▶ [What is required]
Each record should be copied exactly, and none of them omitted.

▶ [Data provided]
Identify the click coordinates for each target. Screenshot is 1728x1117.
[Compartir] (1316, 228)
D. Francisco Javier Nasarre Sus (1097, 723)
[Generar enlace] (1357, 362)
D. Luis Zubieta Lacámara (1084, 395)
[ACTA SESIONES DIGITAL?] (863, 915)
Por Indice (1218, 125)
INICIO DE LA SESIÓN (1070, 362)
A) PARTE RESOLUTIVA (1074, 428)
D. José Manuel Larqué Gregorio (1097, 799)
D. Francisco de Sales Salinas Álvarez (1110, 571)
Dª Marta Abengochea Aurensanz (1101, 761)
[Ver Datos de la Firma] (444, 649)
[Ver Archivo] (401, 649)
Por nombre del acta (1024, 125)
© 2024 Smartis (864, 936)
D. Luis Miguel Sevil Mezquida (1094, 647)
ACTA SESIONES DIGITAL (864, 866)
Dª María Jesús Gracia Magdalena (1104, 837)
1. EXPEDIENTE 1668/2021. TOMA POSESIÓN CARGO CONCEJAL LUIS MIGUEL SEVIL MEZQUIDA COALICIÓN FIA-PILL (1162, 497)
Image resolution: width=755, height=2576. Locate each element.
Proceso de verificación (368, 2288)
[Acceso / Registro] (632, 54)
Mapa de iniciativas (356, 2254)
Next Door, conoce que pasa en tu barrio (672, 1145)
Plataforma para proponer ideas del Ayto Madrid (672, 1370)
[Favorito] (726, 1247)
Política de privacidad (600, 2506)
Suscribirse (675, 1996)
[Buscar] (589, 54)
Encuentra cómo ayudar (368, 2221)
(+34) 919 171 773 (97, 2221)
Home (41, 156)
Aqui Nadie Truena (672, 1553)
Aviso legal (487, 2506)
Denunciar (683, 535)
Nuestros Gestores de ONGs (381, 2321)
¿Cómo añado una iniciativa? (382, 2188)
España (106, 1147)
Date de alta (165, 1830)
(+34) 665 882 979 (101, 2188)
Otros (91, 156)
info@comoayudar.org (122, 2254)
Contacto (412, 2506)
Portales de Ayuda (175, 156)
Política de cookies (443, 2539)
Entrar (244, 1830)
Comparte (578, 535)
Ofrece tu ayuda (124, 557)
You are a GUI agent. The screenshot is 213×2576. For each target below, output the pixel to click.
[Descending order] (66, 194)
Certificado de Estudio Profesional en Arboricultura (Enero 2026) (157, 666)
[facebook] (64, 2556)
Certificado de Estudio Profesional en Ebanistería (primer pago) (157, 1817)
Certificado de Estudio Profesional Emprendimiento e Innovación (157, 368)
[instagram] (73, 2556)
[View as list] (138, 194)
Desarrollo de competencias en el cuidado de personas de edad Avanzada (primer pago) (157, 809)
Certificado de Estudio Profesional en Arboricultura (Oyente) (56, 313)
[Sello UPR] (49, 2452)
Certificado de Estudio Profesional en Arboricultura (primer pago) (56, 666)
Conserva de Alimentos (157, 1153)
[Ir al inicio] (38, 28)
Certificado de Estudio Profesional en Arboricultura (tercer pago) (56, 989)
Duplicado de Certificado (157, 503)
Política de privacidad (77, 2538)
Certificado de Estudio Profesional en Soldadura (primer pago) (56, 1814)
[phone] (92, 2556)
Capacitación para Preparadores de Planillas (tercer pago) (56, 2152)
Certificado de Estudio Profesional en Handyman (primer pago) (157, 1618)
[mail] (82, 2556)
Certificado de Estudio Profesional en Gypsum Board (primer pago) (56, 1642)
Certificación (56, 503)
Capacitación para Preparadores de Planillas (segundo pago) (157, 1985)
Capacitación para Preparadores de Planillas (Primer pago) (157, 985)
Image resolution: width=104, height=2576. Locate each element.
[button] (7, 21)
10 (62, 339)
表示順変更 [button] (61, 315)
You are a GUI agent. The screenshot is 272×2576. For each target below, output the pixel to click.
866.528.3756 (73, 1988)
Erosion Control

▶ [Output for this task]
Identify the click coordinates for each target. Screenshot is 1728x1117.
[Compartir] (1316, 228)
D. Francisco Javier Nasarre Sus (1097, 723)
[Generar enlace] (1357, 362)
D. Luis Zubieta Lacámara (1084, 395)
[ACTA SESIONES DIGITAL?] (863, 915)
Por Indice (1218, 125)
INICIO DE LA SESIÓN (1070, 362)
A) PARTE RESOLUTIVA (1074, 428)
D. José Manuel Larqué Gregorio (1097, 799)
D. Francisco de Sales Salinas Álvarez (1110, 571)
Dª Marta Abengochea Aurensanz (1101, 761)
[Ver Datos de la Firma] (444, 649)
[Ver Archivo] (401, 649)
Por nombre del acta (1024, 125)
© 2024 Smartis (864, 936)
D. Luis Miguel Sevil Mezquida (1094, 647)
ACTA SESIONES DIGITAL (864, 866)
Dª María Jesús Gracia Magdalena (1104, 837)
1. EXPEDIENTE 1668/2021. TOMA POSESIÓN CARGO CONCEJAL LUIS MIGUEL SEVIL MEZQUIDA COALICIÓN FIA-PILL (1162, 497)
Image resolution: width=755, height=2576. Locate each element.
Proceso de verificación (368, 2288)
[Acceso / Registro] (632, 54)
Mapa de iniciativas (356, 2254)
Next Door, conoce que pasa en tu barrio (672, 1145)
Plataforma para proponer ideas del Ayto Madrid (672, 1370)
[Favorito] (726, 1247)
Política de privacidad (600, 2506)
Suscribirse (675, 1996)
[Buscar] (589, 54)
Encuentra cómo ayudar (368, 2221)
(+34) 919 171 773 (97, 2221)
Home (41, 156)
Aqui Nadie Truena (672, 1553)
Aviso legal (487, 2506)
Denunciar (683, 535)
Nuestros Gestores de ONGs (381, 2321)
¿Cómo añado una iniciativa? (382, 2188)
España (106, 1147)
Date de alta (165, 1830)
(+34) 665 882 979 (101, 2188)
Otros (91, 156)
info@comoayudar.org (122, 2254)
Contacto (412, 2506)
Portales de Ayuda (175, 156)
Política de cookies (443, 2539)
Entrar (244, 1830)
Comparte (578, 535)
Ofrece tu ayuda (124, 557)
You are a GUI agent. The screenshot is 213×2576. For each target below, output the pixel to click.
[Descending order] (66, 194)
Certificado de Estudio Profesional en Arboricultura (Enero 2026) (157, 666)
[facebook] (64, 2556)
Certificado de Estudio Profesional en Ebanistería (primer pago) (157, 1817)
Certificado de Estudio Profesional Emprendimiento e Innovación (157, 368)
[instagram] (73, 2556)
[View as list] (138, 194)
Desarrollo de competencias en el cuidado de personas de edad Avanzada (primer pago) (157, 809)
Certificado de Estudio Profesional en Arboricultura (Oyente) (56, 313)
[Sello UPR] (49, 2452)
Certificado de Estudio Profesional en Arboricultura (primer pago) (56, 666)
Conserva de Alimentos (157, 1153)
[Ir al inicio] (38, 28)
Certificado de Estudio Profesional en Arboricultura (tercer pago) (56, 989)
Duplicado de Certificado (157, 503)
Política de privacidad (77, 2538)
Certificado de Estudio Profesional en Soldadura (primer pago) (56, 1814)
[phone] (92, 2556)
Capacitación para Preparadores de Planillas (tercer pago) (56, 2152)
Certificado de Estudio Profesional en Handyman (primer pago) (157, 1618)
[mail] (82, 2556)
Certificado de Estudio Profesional en Gypsum Board (primer pago) (56, 1642)
Certificación (56, 503)
Capacitación para Preparadores de Planillas (segundo pago) (157, 1985)
Capacitación para Preparadores de Planillas (Primer pago) (157, 985)
Image resolution: width=104, height=2576. Locate each element.
[button] (7, 21)
10 (62, 339)
表示順変更 [button] (61, 315)
You are a GUI agent. The screenshot is 272×2576. For each target below, output the pixel to click.
866.528.3756 (73, 1988)
Erosion Control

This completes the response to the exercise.